[Pixel coordinate grounding data]
━━━━━━━━━━━━━━━━
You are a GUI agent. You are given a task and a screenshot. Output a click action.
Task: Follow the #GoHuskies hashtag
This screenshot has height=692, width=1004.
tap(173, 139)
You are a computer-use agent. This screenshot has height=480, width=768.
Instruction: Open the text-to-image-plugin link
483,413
━━━━━━━━━━━━━━━━
Your instructions: Your answer is the line containing "This screenshot has height=692, width=1004." plus every line after it through the end of the entries, given again exactly and alone.

Expected answer:
This screenshot has height=692, width=1004.
tap(173, 139)
You are a computer-use agent. This screenshot has height=480, width=768.
Instruction: Open the text-to-image-plugin link
483,413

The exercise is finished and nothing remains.